Corneal deposits in nephropathic cystinosis

A 4-year-old girl followed in the Department of Pediatrics, in Hedi Chaker University Hospital Sfax, Tunisia, for nephropathic cystinosis, was found on ophthalmological examination to have mild photophobia. Her visual acuity was normal in both eyes. Slit-lamp biomicroscopy revealed diffuse crystal deposition throughout the entire cornea in both eyes (A-B). There was no associated corneal thinning, edema, or scarring. Intraocular pressure was normal, the anterior chamber was deep and quiet, and the lens was clear. Fundus examination was normal in both eyes. Anterior segment optical coherence tomography (AS-OCT) showed hyperreflective punctuate foci from limbus to limbus within the anterior stroma (C-D).
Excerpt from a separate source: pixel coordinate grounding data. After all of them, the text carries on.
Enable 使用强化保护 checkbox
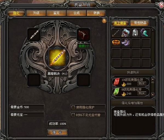Viewport: 164px width, 140px height. click(x=73, y=107)
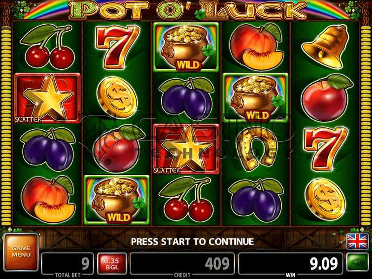Click the Wild pot on the fourth reel
Screen dimensions: 372x279
(255, 98)
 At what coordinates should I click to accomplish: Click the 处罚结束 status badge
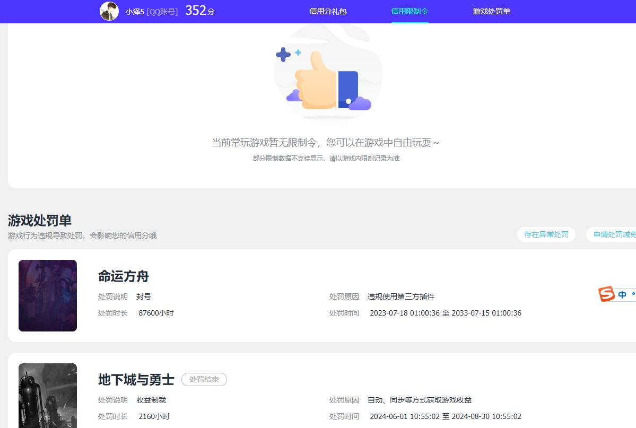coord(204,379)
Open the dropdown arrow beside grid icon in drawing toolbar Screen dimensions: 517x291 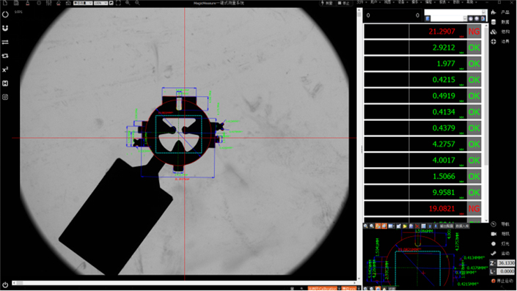394,226
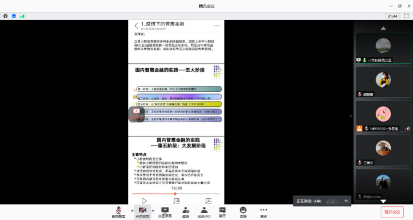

Treatment with cysteamine eyedrops was initiated. Cystinosis is a rare disease with autosomal recessive mutation in the CTNS gene on chromosome 17p13 that can lead to intracellular accumulation of cystine crystals in the eyes, kidneys, bone marrow, liver, spleen, thyroid, pancreas, and muscles. Ocular cystinosis can manifest as crystals in any layer of the cornea. The highest density of crystals in our patient was found in anterior stroma, followed by Bowman’s layer and the middle stroma. Crystal deposits are located deeper with increasing age. In children crystals tend to locate anteriorly, whereas in adults deposits are found more posteriorly in the corneal stroma. Careful slit-lamp biomicroscopy and adjunctive AS-OCT allows determination of precise location and depth of crystals within the corneal layers.